The District of Columbia Air National Guard’s support of the law-enforcement response to civil unrest in the nation’s capital following the May 25 death of George Floyd in police custody concluded at midnight on June 22, DCNG spokesperson Senior Master Sgt. Craig Clapper confirmed to Air Force Magazine via email.
In a June 19 letter addressed “to the courageous Airmen of the 113th,” Wing Commander Brig. Gen. Keith G. MacDonald praised them for executing the unrest-response mission “with compassion, dedication, and courage.”
This courage was not only evidenced in moments when Airmen stood the line despite a potential desire to join in the demonstrations, but also by their remembrance of the public’s impetus for protesting in the first place, he wrote in the letter, which was posted on the wing’s Facebook page.
“We all watched a Black man senselessly killed by law enforcement.
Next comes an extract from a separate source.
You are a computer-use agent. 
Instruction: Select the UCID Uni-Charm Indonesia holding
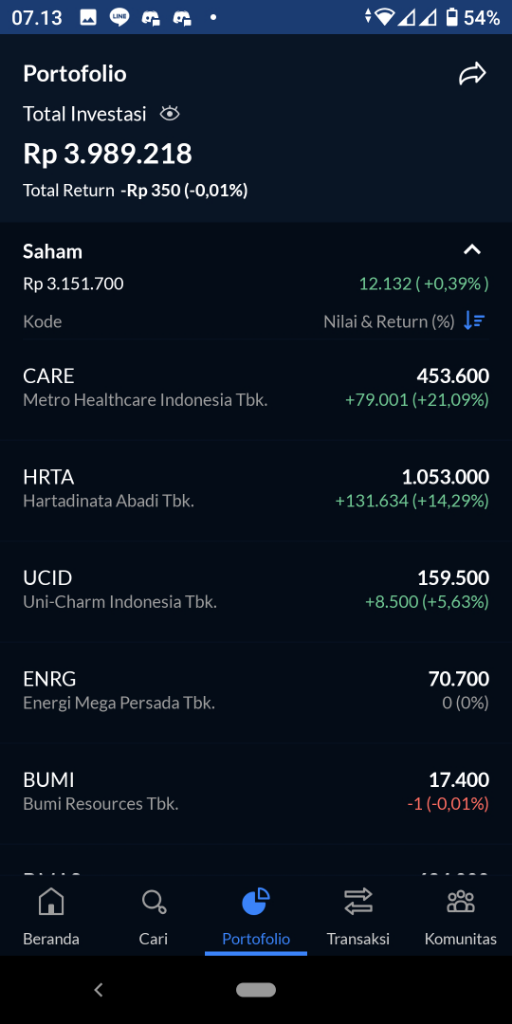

Mr. Floyd’s death ripped open the wound of racism, and revealed that societal band-aids cannot stem the flow of inequity. It takes courage to know this in your heart, and you still answered the call,” he wrote.
The approximately 150 Airmen who just concluded the mission, staff who supported them, and the rest of the Wing’s technicians and Drill Status Guardsmen who remained on orders were slated to go through a “reverse JRSOI [joint reception, staging, onward movement, and integration]” process starting at noon on June 22, MacDonald said in a June 19 Facebook town hall.
Orders for Airmen going through this process were set to last through June 24, he said.
The wing has also offered to test these Airmen for COVID-19 via the D.C. Health Service, MacDonald noted.
“Social distancing was tough in this mission, and so we wanted to make sure we took care of our members, and offered each and every one of you a COVID test,” he said.
DCANG aircraft were never involved in the mission, Clapper confirmed.
Additionally, the Air Force Inspector General is probing the use of Air National Guard RC-26 aircraft over Washington and Minneapolis, Minn., during the unrest response, the New York Times reported June 18.
A West Virginia ANG RC-26 that was tracked over Washington during the civil disturbances had been helping the D.C. National Guard with “airborne situational awareness of key lines of communication and critical infrastructure within the District,” ANG spokesperson Lt. Col. Devin Robinson told Air Force Magazine on June 5.
Defense Secretary Mark T. Esper on June 11 ordered an “after-action review” of the National Guard’s role in responding to nationwide unrest in the preceding two weeks, The Hill reported.